Recommended Regimen for Whooping Cough (Pertussis) Vaccine
The recommended pertussis vaccination regimen consists of a 5-dose DTaP series for children under 7 years (at 2,4,6,15-18 months, and 4-6 years), followed by a Tdap booster for adolescents and adults, with additional Tdap vaccination during each pregnancy between 27-36 weeks gestation. 1, 2
Childhood Vaccination Schedule
Primary Series (Infants and Young Children)

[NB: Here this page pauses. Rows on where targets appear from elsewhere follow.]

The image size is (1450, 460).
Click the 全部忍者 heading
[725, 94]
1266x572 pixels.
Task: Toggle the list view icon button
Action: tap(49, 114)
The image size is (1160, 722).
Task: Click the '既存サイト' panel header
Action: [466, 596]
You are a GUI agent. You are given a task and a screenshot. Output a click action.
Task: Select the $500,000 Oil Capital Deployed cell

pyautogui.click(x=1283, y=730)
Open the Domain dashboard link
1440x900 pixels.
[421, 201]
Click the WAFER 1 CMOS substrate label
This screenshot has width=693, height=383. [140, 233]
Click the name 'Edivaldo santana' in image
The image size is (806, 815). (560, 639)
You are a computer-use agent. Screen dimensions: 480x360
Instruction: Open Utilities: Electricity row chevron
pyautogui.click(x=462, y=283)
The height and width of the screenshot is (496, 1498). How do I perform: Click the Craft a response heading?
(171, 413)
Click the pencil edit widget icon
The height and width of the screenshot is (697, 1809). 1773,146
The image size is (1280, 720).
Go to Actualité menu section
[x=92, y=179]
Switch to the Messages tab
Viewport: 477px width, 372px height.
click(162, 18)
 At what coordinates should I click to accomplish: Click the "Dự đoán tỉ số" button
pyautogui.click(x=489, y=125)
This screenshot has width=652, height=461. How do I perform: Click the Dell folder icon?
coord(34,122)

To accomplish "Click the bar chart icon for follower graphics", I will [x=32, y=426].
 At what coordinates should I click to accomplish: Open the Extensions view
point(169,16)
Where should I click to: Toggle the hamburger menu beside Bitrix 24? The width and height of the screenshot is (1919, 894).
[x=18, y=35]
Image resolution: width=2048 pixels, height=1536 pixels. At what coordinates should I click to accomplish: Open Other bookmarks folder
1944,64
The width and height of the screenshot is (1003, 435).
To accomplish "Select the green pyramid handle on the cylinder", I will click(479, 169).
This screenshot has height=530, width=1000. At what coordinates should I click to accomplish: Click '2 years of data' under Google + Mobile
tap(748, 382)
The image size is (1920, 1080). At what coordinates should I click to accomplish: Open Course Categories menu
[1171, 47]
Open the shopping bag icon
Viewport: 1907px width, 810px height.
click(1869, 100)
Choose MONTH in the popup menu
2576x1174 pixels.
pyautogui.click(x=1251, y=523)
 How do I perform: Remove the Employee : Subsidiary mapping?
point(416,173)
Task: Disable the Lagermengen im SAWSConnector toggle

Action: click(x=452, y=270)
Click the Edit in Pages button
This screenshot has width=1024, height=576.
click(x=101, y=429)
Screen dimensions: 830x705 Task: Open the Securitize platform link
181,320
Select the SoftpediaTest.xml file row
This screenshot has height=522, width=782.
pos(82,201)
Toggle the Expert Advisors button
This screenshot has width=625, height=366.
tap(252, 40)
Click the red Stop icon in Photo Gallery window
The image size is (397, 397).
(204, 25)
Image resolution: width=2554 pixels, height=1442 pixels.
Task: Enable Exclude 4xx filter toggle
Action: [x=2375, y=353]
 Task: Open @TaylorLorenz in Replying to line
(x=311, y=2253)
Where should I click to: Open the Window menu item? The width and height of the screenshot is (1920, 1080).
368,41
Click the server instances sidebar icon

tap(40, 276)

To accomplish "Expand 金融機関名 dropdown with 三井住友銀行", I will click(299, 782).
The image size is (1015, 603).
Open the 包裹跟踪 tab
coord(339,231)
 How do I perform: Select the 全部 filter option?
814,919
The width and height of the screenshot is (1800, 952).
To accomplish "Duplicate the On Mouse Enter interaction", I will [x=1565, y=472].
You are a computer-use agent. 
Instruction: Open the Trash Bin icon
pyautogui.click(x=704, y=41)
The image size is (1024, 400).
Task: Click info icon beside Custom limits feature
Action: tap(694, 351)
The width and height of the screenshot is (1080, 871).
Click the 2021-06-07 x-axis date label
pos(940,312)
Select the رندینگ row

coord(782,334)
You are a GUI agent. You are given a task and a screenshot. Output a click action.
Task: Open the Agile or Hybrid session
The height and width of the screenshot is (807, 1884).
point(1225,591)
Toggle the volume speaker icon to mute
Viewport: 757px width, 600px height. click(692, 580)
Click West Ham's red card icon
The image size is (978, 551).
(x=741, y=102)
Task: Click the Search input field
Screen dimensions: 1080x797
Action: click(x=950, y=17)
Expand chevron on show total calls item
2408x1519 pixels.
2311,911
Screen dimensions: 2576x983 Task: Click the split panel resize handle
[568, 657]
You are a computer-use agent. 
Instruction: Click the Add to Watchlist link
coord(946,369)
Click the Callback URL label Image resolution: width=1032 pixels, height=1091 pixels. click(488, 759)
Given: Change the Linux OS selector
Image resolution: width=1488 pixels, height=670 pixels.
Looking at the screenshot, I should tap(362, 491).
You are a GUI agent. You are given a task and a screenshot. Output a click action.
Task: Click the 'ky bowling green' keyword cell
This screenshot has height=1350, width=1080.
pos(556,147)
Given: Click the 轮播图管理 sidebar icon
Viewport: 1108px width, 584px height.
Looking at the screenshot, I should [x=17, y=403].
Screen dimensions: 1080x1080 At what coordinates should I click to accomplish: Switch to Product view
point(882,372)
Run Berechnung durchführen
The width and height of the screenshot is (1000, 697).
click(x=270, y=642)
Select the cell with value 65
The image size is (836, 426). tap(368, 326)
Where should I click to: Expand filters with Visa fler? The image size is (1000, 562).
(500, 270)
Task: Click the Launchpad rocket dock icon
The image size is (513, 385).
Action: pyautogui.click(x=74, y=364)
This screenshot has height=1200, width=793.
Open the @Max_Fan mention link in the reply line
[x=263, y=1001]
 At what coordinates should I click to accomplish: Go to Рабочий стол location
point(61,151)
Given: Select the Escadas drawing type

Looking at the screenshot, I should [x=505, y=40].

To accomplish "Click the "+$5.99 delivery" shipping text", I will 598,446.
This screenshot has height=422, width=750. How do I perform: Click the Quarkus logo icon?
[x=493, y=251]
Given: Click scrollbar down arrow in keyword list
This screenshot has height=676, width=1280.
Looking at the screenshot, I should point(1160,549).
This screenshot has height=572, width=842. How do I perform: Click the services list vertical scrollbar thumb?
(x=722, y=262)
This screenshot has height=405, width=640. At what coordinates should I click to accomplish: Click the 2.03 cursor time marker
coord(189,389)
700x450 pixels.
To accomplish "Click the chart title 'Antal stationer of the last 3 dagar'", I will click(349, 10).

- DTaP vaccine (Diphtheria, Tetanus, acellular Pertussis):
- Dose 1: 2 months of age (can start as early as 6 weeks)
- Dose 2: 4 months of age
- Dose 3: 6 months of age
- Dose 4: 15-18 months of age
- Dose 5: 4-6 years of age (before entering kindergarten) 2
Note: The fifth dose is not necessary if the fourth dose was administered after the child's fourth birthday 3
Administration Details
- Route: Intramuscular injection
- Site: Anterolateral aspect of the thigh for infants <12 months; deltoid muscle for children ≥12 months 2
- Dosage: 0.5 mL per dose 2
Adolescent and Adult Vaccination
Adolescents (11-18 years)
- Single dose of Tdap (Tetanus, reduced-diphtheria, acellular pertussis) vaccine at age 11-12 years 3, 1
- This is regardless of interval since the last tetanus or diphtheria toxoid-containing vaccine
Adults (19-64 years)
- Single dose of Tdap if not previously received 1
- Tdap can replace any dose in the 10-year Td booster schedule 4
Adults ≥65 years
- Single dose of Tdap is recommended 1
Special Populations
Pregnant Women
- Tdap with each pregnancy between 27-36 weeks gestation (preferably during the early part of this window) 1, 4
- This provides passive antibody transfer to the newborn for protection during the vulnerable first months of life
Healthcare Workers
- Single dose of Tdap regardless of when the last Td was given 1
Catch-up Vaccination
- For children with interrupted vaccination schedules, continue where left off - no need to restart the series 3
- Minimum intervals between doses should be maintained:
- 4 weeks between doses 1-2 and 2-3
- 6 months between doses 3-4 and 4-5
Contraindications and Precautions
Absolute Contraindications
- Severe allergic reaction (anaphylaxis) to a previous dose or vaccine component 2
- Encephalopathy within 7 days of a previous pertussis-containing vaccine 2
- Progressive neurologic disorder, including uncontrolled epilepsy 2
Precautions
- Moderate or severe acute illness
- Guillain-Barré syndrome within 6 weeks of a previous tetanus toxoid-containing vaccine 2
- Temperature ≥40.5°C (105°F) within 48 hours of a previous dose 2
Rationale and Evidence
The current pertussis vaccination strategy addresses several key issues:
Waning immunity: Protection from both natural infection and vaccination wanes after 5-10 years 3, 1
Reservoir of infection: Adolescents and adults with waning immunity serve as reservoirs for transmission to vulnerable infants 5, 6
Infant protection: Maternal vaccination during pregnancy provides critical antibody transfer to protect newborns before they can be vaccinated 1, 7
Disease burden reduction: Universal vaccination has dramatically reduced pertussis incidence, though it remains one of the most poorly controlled vaccine-preventable diseases 7, 6
Common Pitfalls to Avoid
- Delaying booster doses: Timely administration of all doses is crucial for maintaining immunity
- Missing maternal vaccination: Vaccination during each pregnancy is essential for infant protection
- Neglecting adult boosters: Adults need at least one Tdap dose regardless of prior vaccination history
- Restarting incomplete series: If the schedule is interrupted, continue where left off rather than restarting
The shift from whole-cell to acellular pertussis vaccines has improved safety profiles but may have contributed to waning immunity concerns, highlighting the importance of adhering to recommended booster schedules 6.